I have looked at Joomla! and though I find it impressive, it seems more targeted to creation of articles rather than the lists and databases I am looking for. I have also looked at Alfresco but it seems to be targeted at the Enterprise.

I should also mention that this is something I want to host on my own rather than use Google and or Yahoo.
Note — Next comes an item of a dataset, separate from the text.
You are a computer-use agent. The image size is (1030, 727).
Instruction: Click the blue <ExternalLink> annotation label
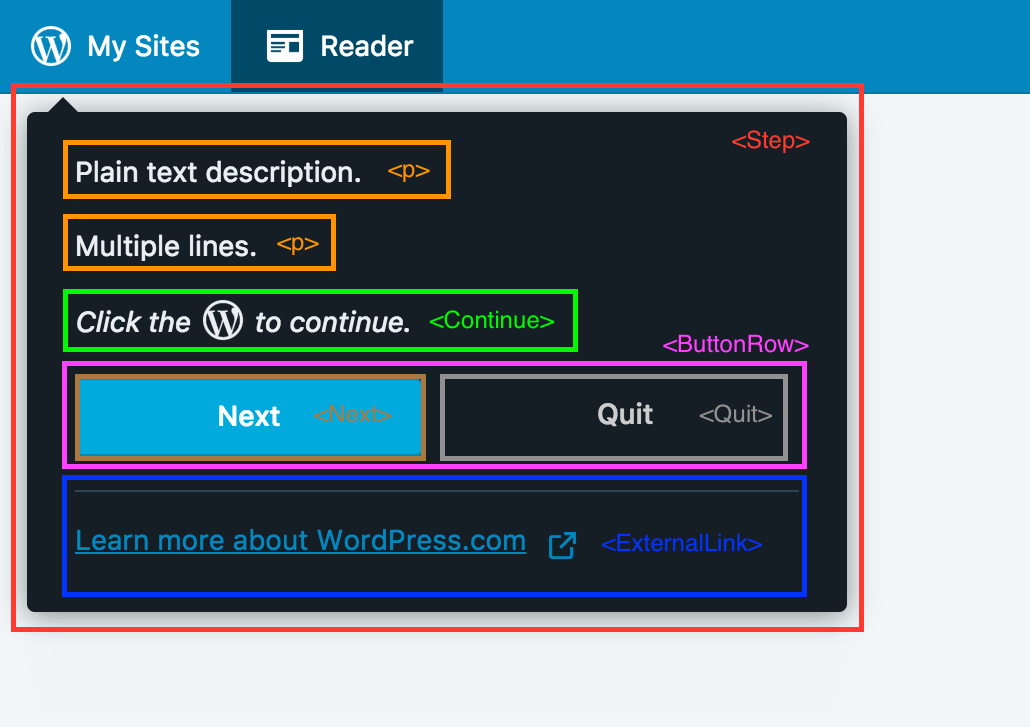pos(681,544)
So, basically I am looking for something similar to SharePoint in functionality though slimmed down and runs on the LAMP (Linux, Apache, MySql, PHP) platform. Any suggestions? Thanks.
posted by DerekTheGeek to Computers & Internet (4 answers total) 6 users marked this as a favorite
 
I would think that any wiki app could do what you want. MediaWiki, maybe?
posted by jquinby at 8:21 AM on September 18, 2007


Plone

Zope

Hmmm - lists, I'm not sure. There may be a plug-in mobule to do this.
posted by jkaczor at 9:01 AM on September 18, 2007


Response by poster: Plone and Zope are both based on Python which I want to steer clear of. Also, from what I have read Plone has a fair amount of overhead. Though it is indeed a powerful CMS option I prefer to stay within the LAMP arena.

I have been reading about Drupal and even installed it locally using XAMPP. The install was smooth just like Joomla!. Now to find out if it support lists, libraries, and web parts like SharePoint does.
posted by DerekTheGeek at 5:57 PM on September 18, 2007


Well - from my understanding the "P" in the LAMP stack was originally meant to be Perl - but can easily refer to PHP - or Python.

Sorry - I've heard too many horror-stories to recomend anything based on PHP :-(

Give me a completely dynamic language (Python or Ruby) or a completely static one (Java or .NET/Mono) - but never again a mix of a half-baked script language embedded into page templates (PHP, ASP, Perl, etc. *shudder*)

Well - good luck, it would be nice if you eventually updated this question with your findings - we would all be interested.